Ангел Богданович - Текущие заметки

Текущие заметки
Название: Текущие заметки
Автор:
Жанр: Критика
Серии: Нет данных
ISBN: Нет данных
Год: Не установлен
О чем книга "Текущие заметки"

«Прошло почти два месяца, как начала… действовать, хотел я сказать, государственная дума, но жизнь, текущая ужасная жизнь немедленно остановила меня: „не действовать, а – говорить“.

И мне стало стыдно за себя и грустно за думу…»

Бесплатно читать онлайн Текущие заметки


Дума. – Правительство. – Народ.

Прошло почти два месяца, как начала… действовать, хотел я сказать, государственная дума, но жизнь, текущая ужасная жизнь немедленно остановила меня: «не действовать, а – говорить».

И мне стало стыдно за себя и грустно за думу.

Действительно, я, как истый российский обыватель, не привыкший к действиям, принимал искренне слова за действия. Я аплодировал членам государственной думы, когда они говорили речи с балкона клуба в день открытия думы. Я задыхался от неизъяснимых чувств не то восторга, не то удовлетворенного самолюбия, когда 13 мая дума выразила недоверие министерству. Я горел вместе с думой от негодования, когда на запросы министра дума получала оскорбительные отписки.

И долго еще я пребывал бы в таком состоянии пламенного самообольщения силой и энергией моей государственной думы. Моей – ибо я ее сам выбирал, сам агитировал за партию народной свободы, сам клал свою записку со списком выборщиков, избранные мною кадеты – мои представители, и я не могу от них отречься.

Их речи я искренно принимал за действия. Их резолюции, их «переходы к очередным делам», их торжественные обращения к правительству, – все это принимал за чистую монету настоящего парламентаризма. Ни одно копье в словесных стычках сокрушил я во славу «прекрасных глаз» государственной думы, и все ждал, ждал минуты, когда эти речи, резолюции, «переходы к очередным делам» приведут к единому, хотя бы на первый раз и малому результату, малому, но осязаемому, весомому, ощутимому для всех. В предвкушении этой сладостной минуты реальных последствий от существования думы, я готов был, как Фауст, сказать мгновению: «остановись, ты так прекрасно»!

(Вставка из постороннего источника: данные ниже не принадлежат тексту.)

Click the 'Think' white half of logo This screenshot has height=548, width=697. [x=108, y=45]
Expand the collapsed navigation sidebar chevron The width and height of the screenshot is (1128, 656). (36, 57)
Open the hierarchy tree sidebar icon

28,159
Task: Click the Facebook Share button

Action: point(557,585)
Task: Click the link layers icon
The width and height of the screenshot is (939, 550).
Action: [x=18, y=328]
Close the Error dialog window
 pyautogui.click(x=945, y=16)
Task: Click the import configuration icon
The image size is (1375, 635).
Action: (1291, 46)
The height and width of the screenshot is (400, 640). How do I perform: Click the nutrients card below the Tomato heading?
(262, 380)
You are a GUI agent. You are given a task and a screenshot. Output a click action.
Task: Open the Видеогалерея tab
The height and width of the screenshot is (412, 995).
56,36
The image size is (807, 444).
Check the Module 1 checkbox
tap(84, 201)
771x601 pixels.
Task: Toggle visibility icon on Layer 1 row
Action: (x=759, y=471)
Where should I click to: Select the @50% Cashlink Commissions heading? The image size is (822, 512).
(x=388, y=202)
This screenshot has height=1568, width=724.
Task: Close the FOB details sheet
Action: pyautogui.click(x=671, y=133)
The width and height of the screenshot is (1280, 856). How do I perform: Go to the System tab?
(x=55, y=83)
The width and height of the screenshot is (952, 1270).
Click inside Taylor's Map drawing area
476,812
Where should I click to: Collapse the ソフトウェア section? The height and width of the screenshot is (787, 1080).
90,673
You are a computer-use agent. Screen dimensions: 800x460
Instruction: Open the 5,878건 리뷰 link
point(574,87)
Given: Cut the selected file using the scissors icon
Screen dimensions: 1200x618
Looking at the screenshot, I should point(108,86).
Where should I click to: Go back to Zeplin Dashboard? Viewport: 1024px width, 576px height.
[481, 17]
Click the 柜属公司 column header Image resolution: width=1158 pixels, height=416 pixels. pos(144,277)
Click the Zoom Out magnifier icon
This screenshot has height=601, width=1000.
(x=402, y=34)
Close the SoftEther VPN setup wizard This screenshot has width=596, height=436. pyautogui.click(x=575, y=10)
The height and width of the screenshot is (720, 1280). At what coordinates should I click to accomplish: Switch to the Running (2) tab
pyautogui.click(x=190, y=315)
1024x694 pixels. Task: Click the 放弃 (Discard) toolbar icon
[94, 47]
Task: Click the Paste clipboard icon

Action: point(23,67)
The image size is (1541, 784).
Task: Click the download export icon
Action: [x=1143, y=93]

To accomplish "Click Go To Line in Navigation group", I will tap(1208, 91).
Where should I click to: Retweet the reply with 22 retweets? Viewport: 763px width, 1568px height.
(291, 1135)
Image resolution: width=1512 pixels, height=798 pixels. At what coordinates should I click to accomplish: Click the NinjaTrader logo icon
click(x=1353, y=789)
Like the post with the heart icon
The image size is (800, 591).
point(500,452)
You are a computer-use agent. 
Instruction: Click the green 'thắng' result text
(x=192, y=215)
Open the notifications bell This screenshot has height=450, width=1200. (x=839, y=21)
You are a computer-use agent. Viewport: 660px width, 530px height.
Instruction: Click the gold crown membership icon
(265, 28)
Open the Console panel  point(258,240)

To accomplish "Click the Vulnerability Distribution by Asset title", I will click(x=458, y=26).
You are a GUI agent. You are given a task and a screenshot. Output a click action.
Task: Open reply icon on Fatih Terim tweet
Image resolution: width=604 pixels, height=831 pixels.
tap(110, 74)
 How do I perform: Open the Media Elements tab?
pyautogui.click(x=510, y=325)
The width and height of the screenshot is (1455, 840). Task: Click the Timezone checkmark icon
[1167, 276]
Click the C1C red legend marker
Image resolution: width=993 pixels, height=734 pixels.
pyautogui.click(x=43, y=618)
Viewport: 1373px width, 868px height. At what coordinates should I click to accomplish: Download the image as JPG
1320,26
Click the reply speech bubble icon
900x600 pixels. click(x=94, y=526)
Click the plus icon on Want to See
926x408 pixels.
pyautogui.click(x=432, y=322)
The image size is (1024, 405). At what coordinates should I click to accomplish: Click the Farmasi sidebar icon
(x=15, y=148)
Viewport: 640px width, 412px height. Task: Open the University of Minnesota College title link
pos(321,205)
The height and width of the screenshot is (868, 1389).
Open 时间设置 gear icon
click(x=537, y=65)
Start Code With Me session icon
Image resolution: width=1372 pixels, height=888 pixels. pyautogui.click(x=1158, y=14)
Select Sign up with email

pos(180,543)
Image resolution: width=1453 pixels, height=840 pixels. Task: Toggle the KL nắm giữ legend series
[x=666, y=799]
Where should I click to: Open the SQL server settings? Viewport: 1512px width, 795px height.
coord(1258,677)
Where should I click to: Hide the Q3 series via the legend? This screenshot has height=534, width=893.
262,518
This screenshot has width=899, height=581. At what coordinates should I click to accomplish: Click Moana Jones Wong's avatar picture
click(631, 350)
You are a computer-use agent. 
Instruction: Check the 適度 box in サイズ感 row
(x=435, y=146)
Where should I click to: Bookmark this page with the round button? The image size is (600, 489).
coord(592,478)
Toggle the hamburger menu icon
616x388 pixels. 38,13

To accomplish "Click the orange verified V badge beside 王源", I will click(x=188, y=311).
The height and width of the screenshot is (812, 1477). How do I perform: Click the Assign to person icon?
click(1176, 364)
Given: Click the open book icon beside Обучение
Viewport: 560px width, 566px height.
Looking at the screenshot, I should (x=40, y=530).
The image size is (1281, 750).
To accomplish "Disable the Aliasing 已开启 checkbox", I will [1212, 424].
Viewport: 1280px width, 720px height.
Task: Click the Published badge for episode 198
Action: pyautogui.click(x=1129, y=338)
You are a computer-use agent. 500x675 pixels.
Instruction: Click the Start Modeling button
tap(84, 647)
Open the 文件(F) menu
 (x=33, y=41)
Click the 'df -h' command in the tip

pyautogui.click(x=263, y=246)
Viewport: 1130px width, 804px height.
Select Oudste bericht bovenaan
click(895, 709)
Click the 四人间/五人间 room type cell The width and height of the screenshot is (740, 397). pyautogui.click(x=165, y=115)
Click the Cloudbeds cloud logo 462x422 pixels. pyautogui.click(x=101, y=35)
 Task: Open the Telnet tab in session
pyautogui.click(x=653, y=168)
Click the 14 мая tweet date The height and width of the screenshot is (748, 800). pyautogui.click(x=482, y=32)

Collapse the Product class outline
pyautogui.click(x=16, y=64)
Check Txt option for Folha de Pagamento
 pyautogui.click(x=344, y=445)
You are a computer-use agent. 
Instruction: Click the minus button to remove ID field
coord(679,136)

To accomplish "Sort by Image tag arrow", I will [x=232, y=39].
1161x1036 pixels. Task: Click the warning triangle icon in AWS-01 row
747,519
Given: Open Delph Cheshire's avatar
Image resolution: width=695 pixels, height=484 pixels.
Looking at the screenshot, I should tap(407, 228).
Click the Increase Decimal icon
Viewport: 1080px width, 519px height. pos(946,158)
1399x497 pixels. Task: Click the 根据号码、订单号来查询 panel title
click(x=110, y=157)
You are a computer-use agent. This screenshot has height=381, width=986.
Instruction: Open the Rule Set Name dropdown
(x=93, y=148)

И вдруг… белостокский погром…

Когда в ответ на запрос думы о восьми смертных приговорах в Риге министерство поспешило привести эти приговоры в исполнение, это было ужасно, возмутительно, потрясающе невероятно. Но я, обыватель, силился понять это так, что министерская машина задавила эти восемь жертв по инерции. Пущенная полным ходом в известном направлении, машина не могла остановиться при первом же грозном оклике. Это было невыразимо печально. Еще печальнее было мне видеть ту корректность, с которой дума выдержала пощечину, нанесенную ей грубой рукой генерала Павлова. Дума только поморщилась, когда ей в лицо бросили эти восемь трупов… к тому же рабочих, а не трупов профессоров, адвокатов, земцев или других кадетских членов партии «народной свободы». Дума только досадливо отмахнулась. Дума не почувствовала даже укола в сердце при таком, казалось, простом соображении, что ее неудачное вмешательство наложило на нее некоторое «невесомое», но тем не менее действительное обязательства перед этими восемью трупами… хотя бы это были и трупы рабочих. Но я, избиратель, почувствовал этот укол, и впервые что-то дрогнуло в моих чувствах в думе, что-то пока смутное, но зловещее и безнадежное поднялось в душе, как жадоба, как протест.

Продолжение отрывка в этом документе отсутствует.